As with any medical procedure, patients should understand that stereotactic breast biopsy is associated with both potential benefits and risks.20 Stereotactic biopsy is a rapid, simple, outpatient procedure that is usually not painful, and is generally as accurate as surgical biopsy. Unlike surgery, the needle biopsy does not distort breast tissue, which could interfere with the ability to read future mammograms. Potential harms of the procedure include the risk of bleeding and hematoma formation (especially with the vacuum-assisted biopsy, which removes larger tissue pieces), the risk of infection, the potential that the lesion might be missed, and the possibility that the extent of disease might be underestimated.
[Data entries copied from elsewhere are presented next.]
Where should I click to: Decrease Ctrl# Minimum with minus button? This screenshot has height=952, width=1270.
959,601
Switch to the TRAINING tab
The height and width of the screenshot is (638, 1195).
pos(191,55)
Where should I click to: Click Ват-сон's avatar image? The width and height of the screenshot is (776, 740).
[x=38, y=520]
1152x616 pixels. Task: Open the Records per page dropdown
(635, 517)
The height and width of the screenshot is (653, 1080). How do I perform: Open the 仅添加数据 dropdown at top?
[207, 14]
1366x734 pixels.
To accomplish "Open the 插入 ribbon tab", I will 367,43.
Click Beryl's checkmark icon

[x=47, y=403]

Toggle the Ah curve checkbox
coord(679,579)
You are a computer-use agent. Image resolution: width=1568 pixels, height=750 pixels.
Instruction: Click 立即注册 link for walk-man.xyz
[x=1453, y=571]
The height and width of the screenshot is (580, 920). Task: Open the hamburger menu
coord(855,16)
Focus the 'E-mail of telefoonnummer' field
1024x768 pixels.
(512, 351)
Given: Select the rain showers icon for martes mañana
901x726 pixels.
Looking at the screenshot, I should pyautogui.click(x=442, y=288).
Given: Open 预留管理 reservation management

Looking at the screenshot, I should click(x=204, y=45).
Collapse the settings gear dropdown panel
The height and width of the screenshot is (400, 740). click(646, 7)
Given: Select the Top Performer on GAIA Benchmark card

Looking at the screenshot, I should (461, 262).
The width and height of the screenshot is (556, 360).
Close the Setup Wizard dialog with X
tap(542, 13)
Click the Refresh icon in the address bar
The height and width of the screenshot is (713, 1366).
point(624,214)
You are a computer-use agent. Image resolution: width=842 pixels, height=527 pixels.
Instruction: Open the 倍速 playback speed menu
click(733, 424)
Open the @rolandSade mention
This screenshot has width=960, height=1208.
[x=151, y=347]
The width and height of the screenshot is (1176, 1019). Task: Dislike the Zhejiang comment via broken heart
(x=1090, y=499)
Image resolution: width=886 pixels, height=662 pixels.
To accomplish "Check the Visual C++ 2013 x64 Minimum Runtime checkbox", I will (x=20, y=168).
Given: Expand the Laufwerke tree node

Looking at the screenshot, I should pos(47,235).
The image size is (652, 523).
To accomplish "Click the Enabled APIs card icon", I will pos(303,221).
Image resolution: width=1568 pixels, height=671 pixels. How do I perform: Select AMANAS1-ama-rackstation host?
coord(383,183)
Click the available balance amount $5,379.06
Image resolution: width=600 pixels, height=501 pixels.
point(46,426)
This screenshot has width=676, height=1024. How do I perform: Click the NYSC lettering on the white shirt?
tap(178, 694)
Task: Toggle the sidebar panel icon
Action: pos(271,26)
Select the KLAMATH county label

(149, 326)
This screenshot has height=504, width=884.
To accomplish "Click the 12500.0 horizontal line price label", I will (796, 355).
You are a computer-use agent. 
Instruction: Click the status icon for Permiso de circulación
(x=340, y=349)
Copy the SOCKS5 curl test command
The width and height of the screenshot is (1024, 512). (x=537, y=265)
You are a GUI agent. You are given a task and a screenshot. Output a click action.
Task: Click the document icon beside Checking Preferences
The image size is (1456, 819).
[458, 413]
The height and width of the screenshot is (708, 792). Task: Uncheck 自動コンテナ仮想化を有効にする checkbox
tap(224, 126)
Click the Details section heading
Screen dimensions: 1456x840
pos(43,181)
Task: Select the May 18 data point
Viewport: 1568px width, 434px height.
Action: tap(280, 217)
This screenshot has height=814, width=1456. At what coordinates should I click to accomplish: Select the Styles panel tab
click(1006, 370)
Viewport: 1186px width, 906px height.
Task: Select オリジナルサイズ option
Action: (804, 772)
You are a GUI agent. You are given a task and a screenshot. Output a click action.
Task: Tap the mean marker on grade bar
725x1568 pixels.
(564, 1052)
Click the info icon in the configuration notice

There is a theoretical possibility that the needle sampling of the lesion might spread cancerous cells to surrounding tissues, although it is unknown whether this actually occurs. The diagnosis may be uncertain even if tissue is adequately sampled. Finally, although the procedure is generally very well tolerated by patients, some individuals will experience significant discomfort. Significant complications of needle biopsy are rare, and may include bleeding, vasovagal reaction, infection, and hematoma formation.16 Some temporary bruising is normal, but patients should be instructed to inform a healthcare professional if they experience excessive swelling, bleeding, drainage, or redness.16

Conclusions
Screening mammography significantly reduces the likelihood of mortality due to breast cancer, but most positive screening findings are not cancerous. Tissue biopsy is often essential in diagnosing breast cancer and planning treatment. Percutaneous biopsy procedures provide a less invasive alternative to surgical biopsy, with high accuracy and good patient comfort and convenience. Stereotactic biopsy uses pairs of 2-dimensional breast radiographs to calculate the distance of the target lesion beneath the skin, which may then be sampled using a variety of probe types, including core-needle biopsy or vacuum-assisted biopsy. Accurate tissue sampling requires consideration of several factors during the biopsy procedure, including patient selection and positioning, ensuring adequate breast thickness at the sample site to avoid negative stroke margin, patient anesthesia and skin preparation, and setting insertion depths for different biopsy devices. The procedure is generally safe and well tolerated by patients, and significant patient bleeding or discomfort is unusual.